### [Supplied records]
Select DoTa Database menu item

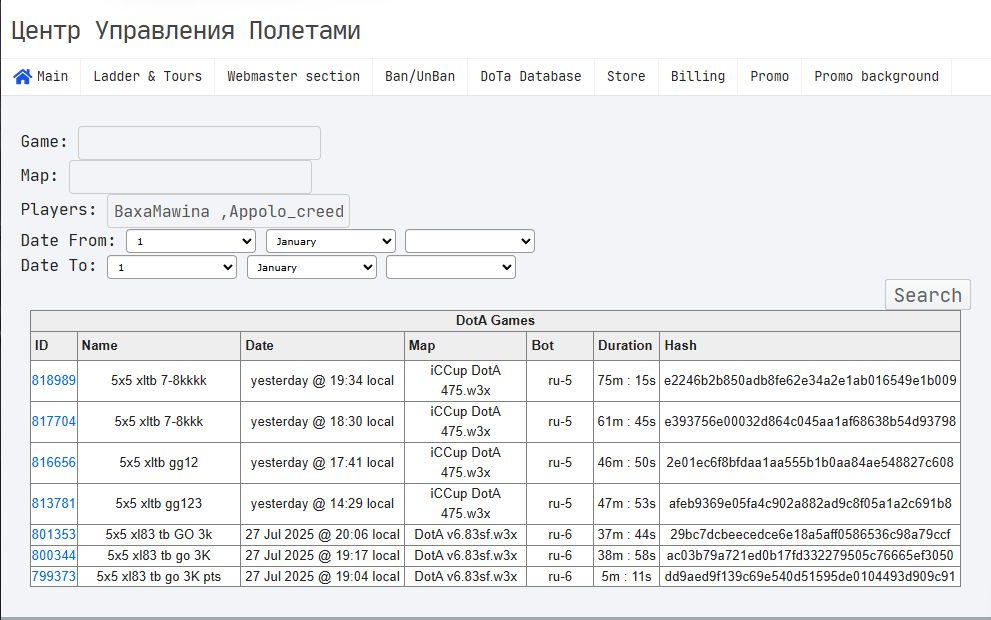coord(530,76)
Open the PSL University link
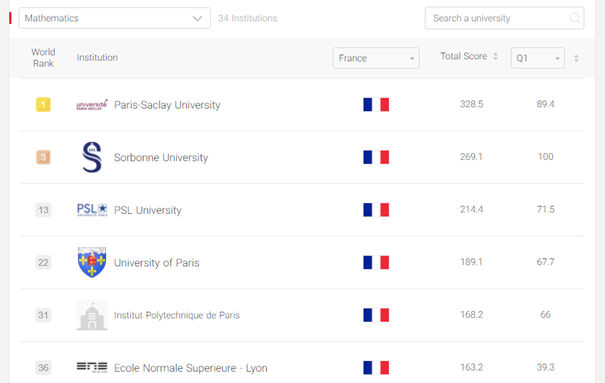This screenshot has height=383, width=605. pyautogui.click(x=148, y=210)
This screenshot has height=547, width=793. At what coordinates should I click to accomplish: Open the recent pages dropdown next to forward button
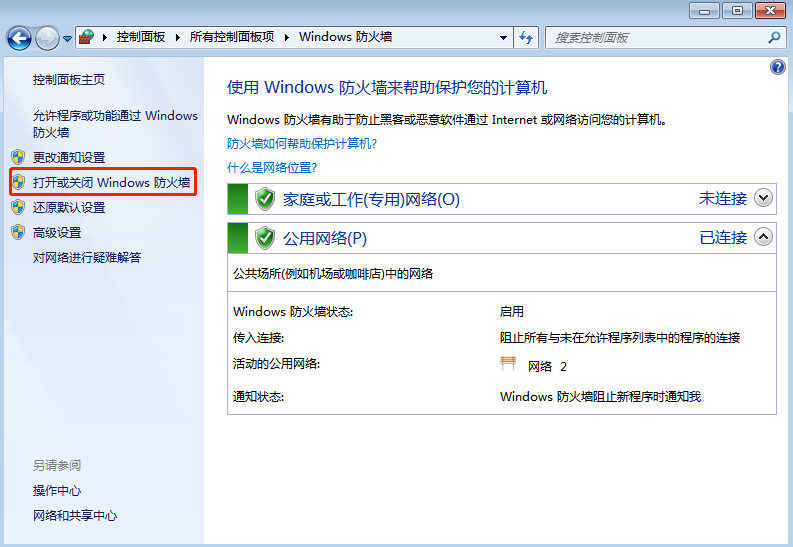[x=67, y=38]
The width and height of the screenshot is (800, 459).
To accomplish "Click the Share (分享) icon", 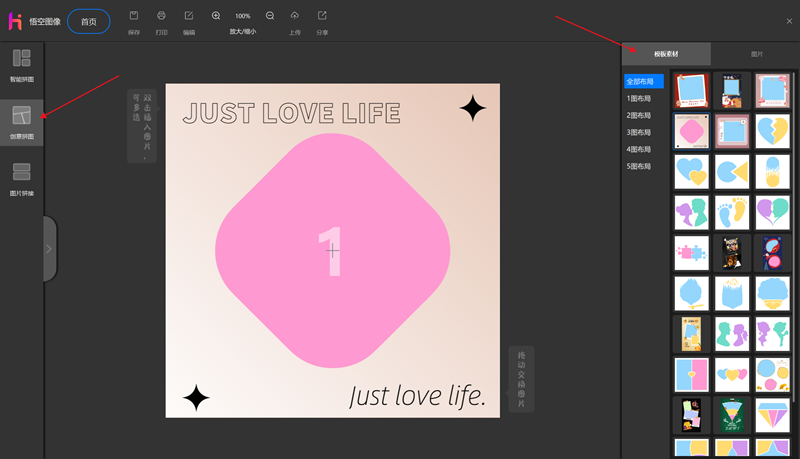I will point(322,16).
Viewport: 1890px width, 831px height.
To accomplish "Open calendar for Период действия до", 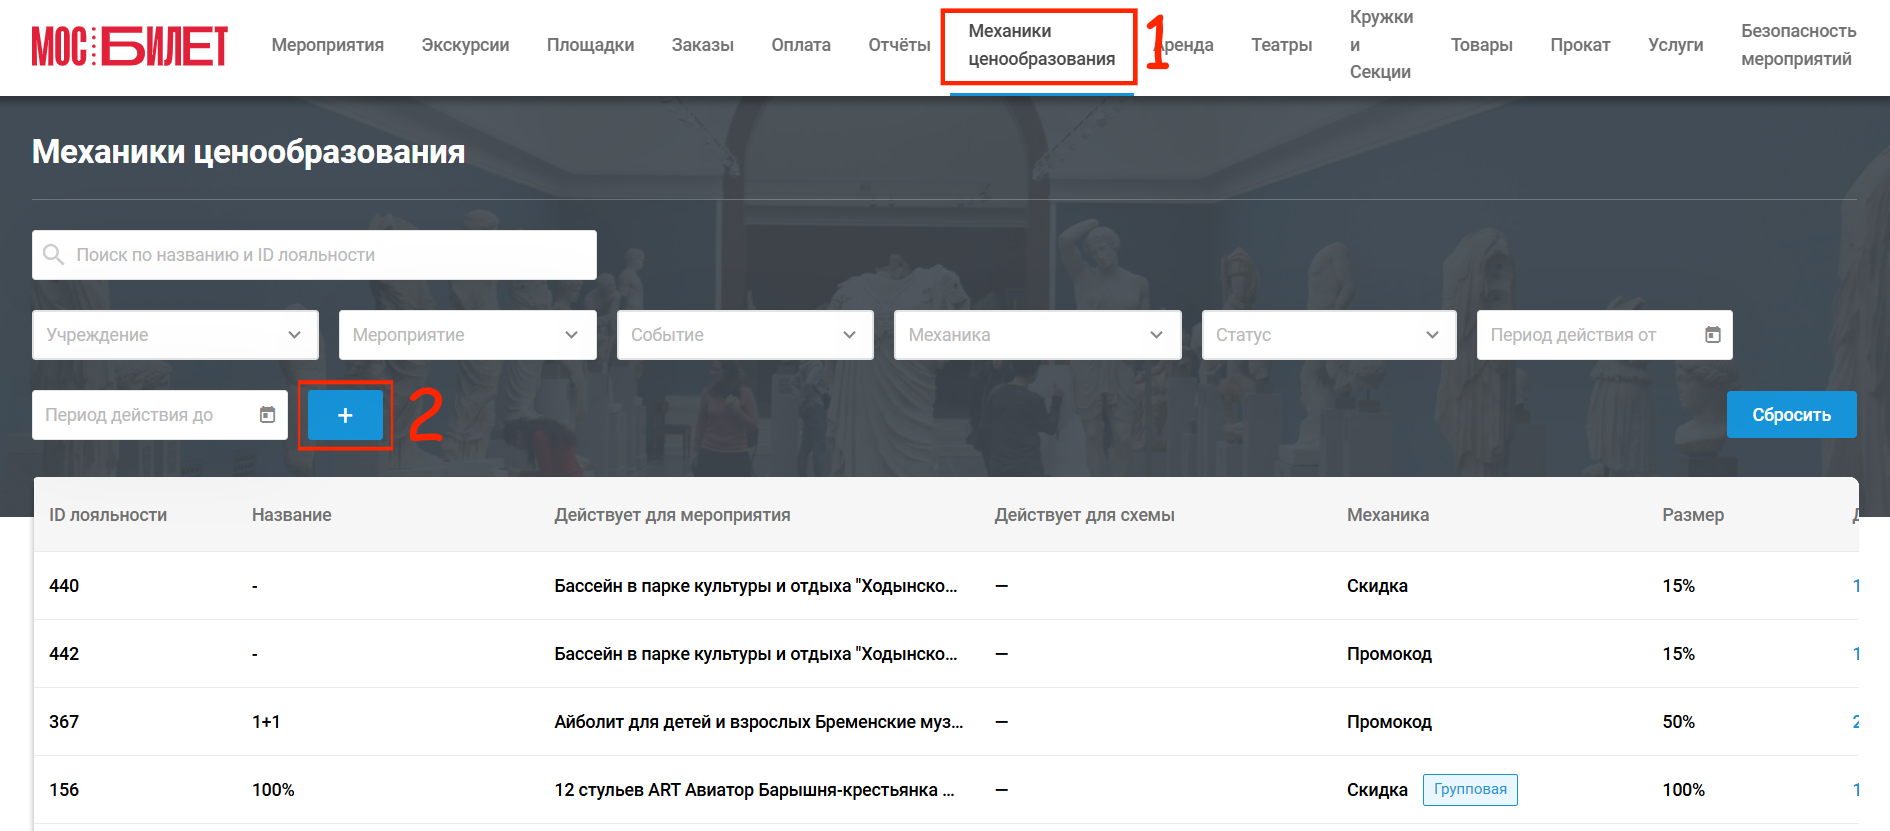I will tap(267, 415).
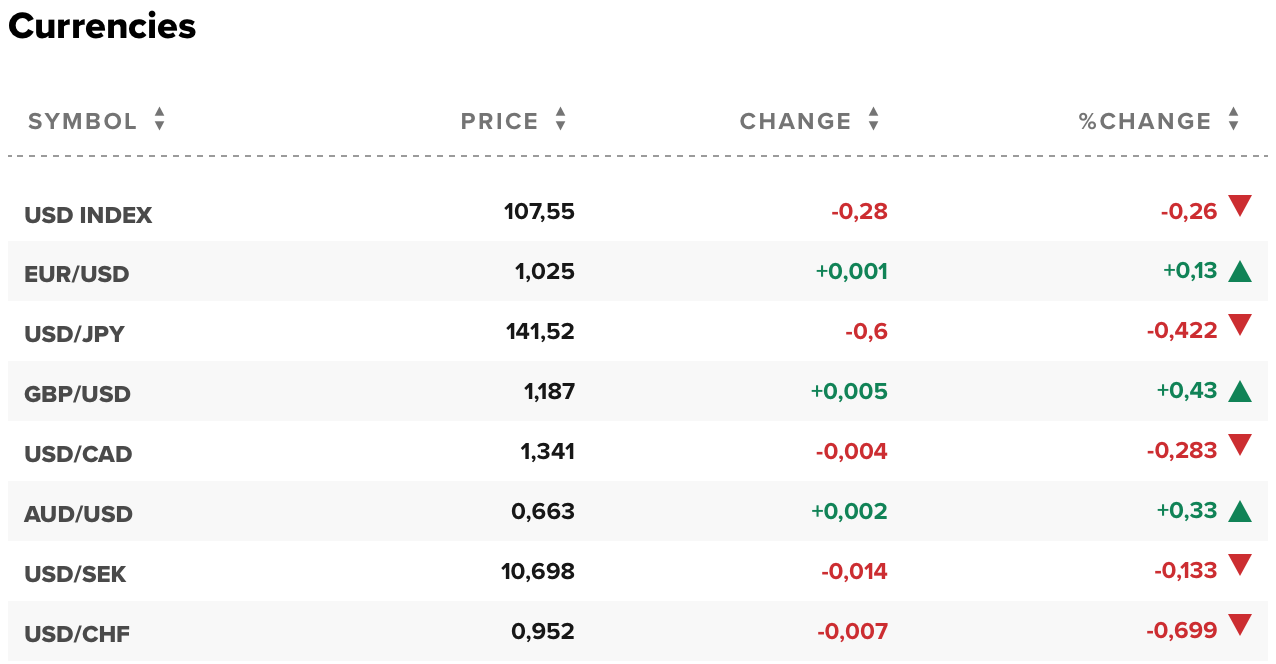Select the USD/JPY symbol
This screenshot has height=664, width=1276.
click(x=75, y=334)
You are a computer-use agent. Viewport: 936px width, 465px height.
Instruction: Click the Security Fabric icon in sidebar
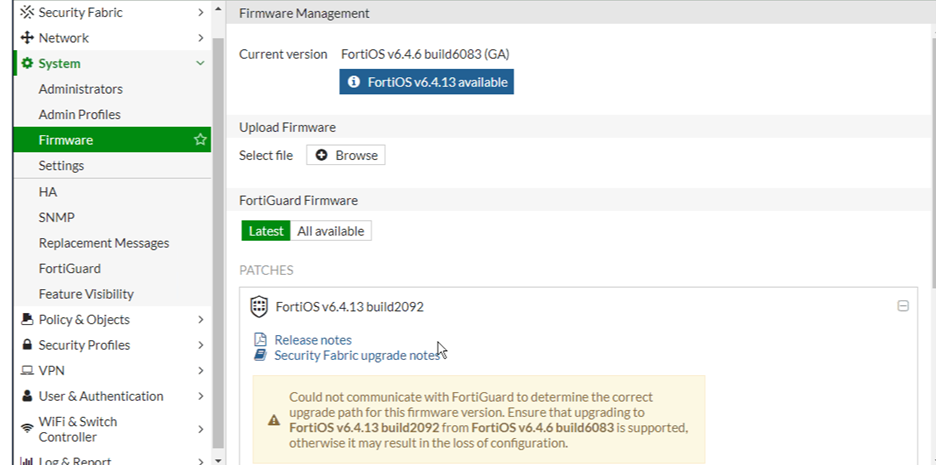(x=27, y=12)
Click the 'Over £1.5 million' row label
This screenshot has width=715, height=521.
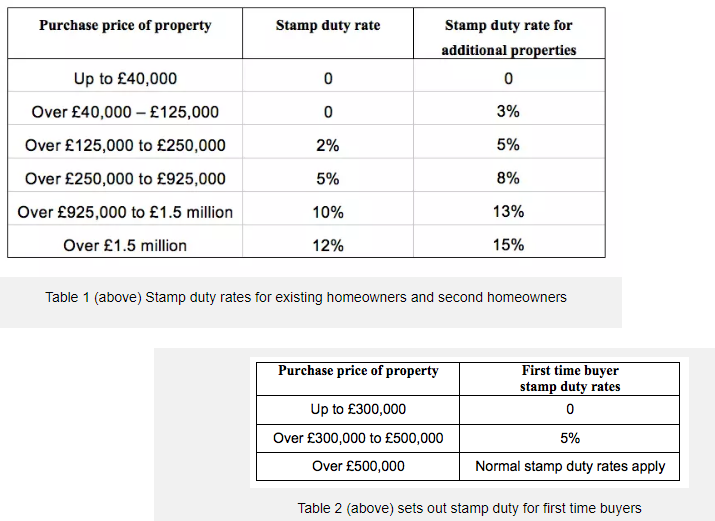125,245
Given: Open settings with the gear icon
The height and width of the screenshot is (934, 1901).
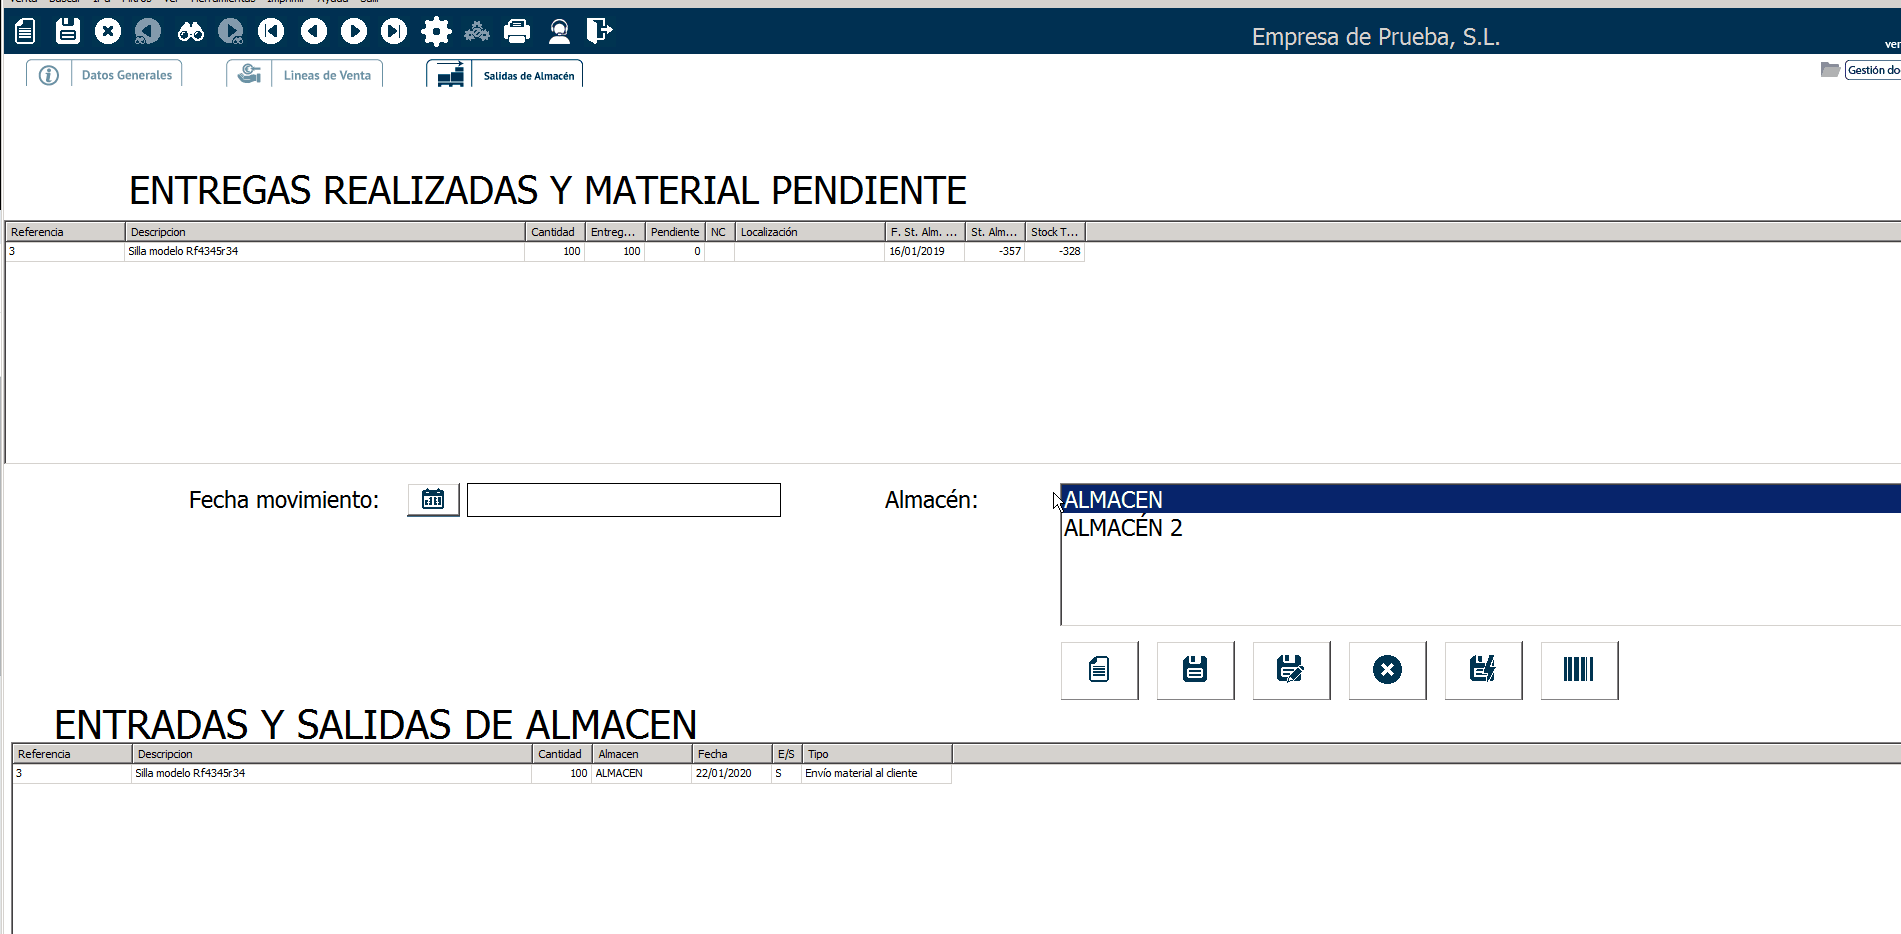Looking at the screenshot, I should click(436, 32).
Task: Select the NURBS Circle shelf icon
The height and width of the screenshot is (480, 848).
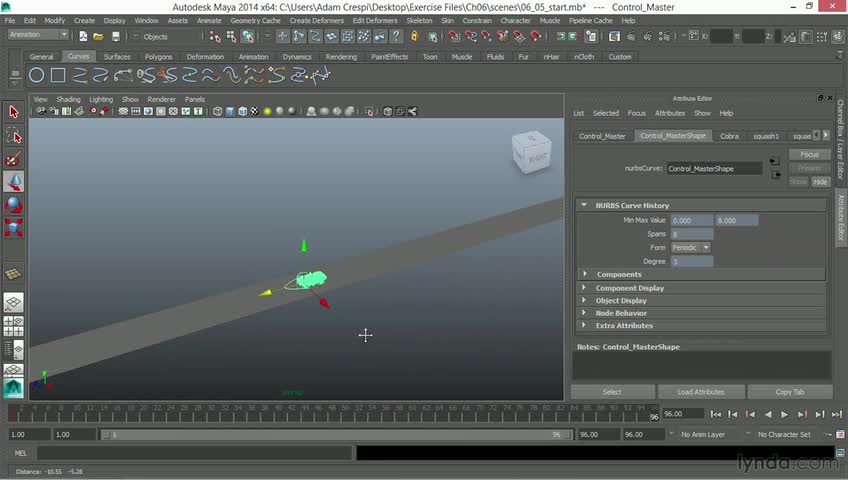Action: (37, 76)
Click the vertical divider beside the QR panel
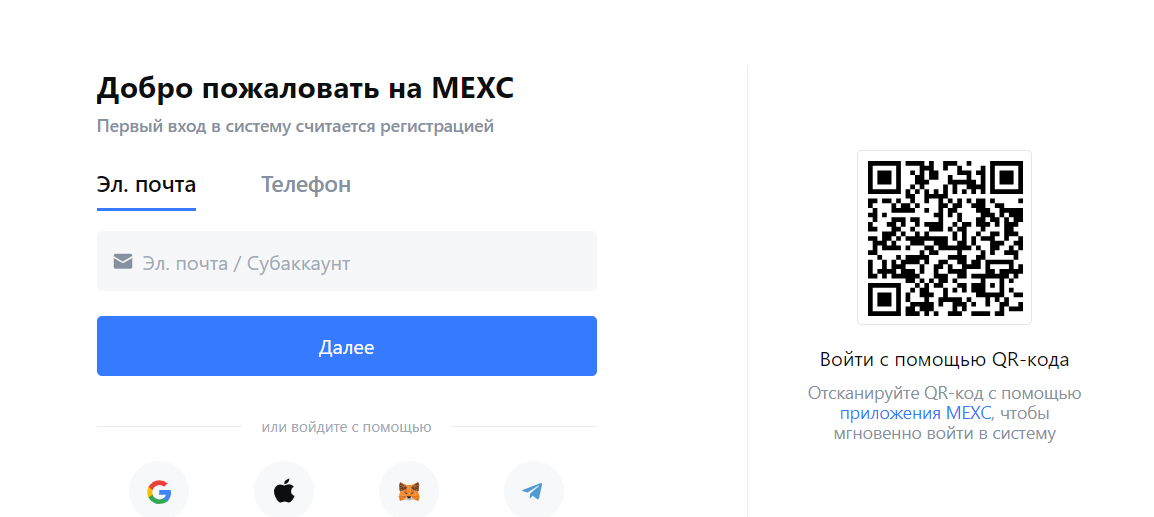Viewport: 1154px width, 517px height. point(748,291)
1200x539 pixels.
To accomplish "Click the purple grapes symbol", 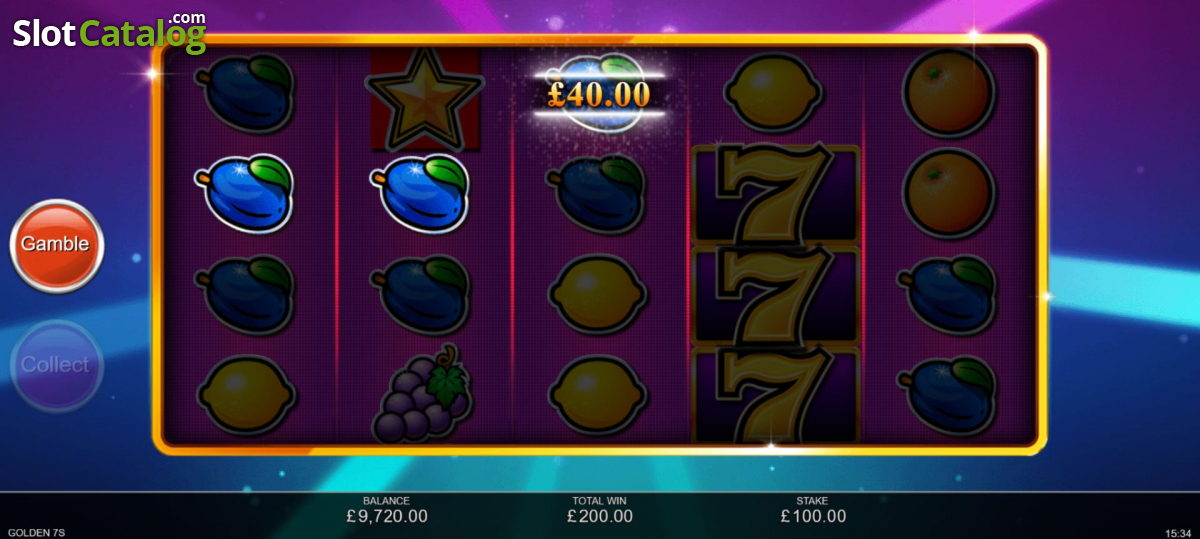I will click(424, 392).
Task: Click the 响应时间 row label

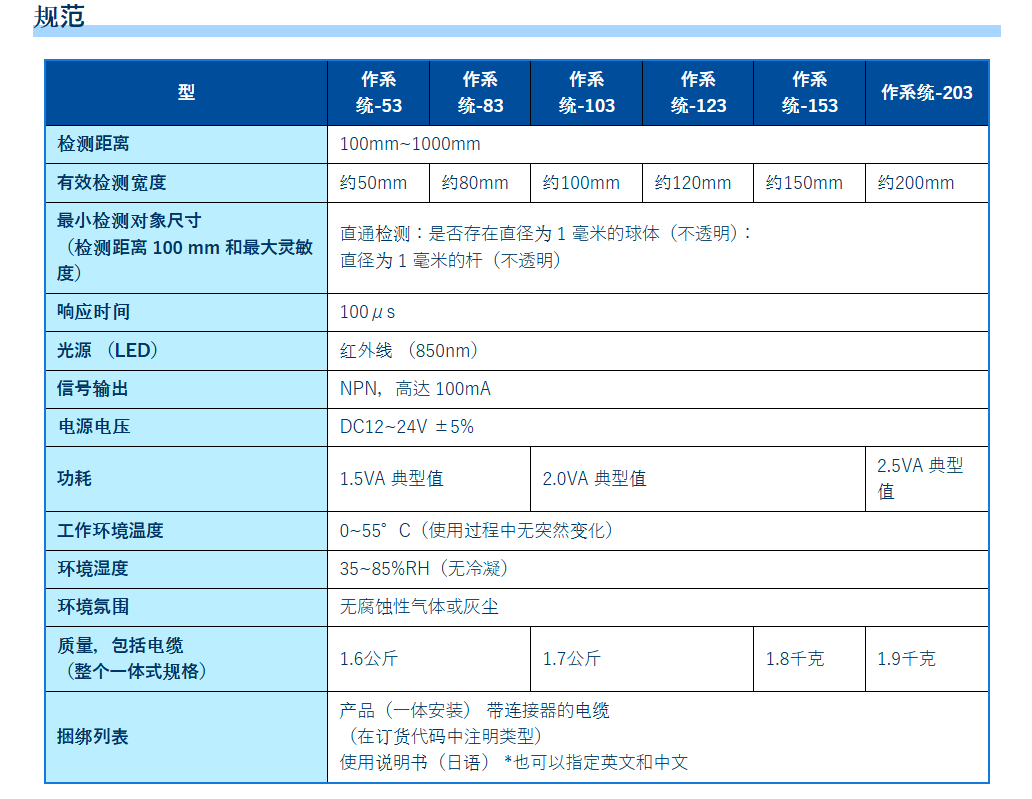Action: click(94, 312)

### [How to complete this task]
Output exactly the lines of the listing above that start with the one holding "Instruction: Click the" and go on through the one holding "Task: Select the NURBS Circle shelf icon"; leave the pictures out.

### [Response to the task]
Instruction: Click the Security Fabric icon in sidebar
(x=27, y=12)
Click the 'Over £1.5 million' row label
This screenshot has width=715, height=521.
125,245
Given: Open settings with the gear icon
The height and width of the screenshot is (934, 1901).
Looking at the screenshot, I should click(436, 32).
Task: Select the NURBS Circle shelf icon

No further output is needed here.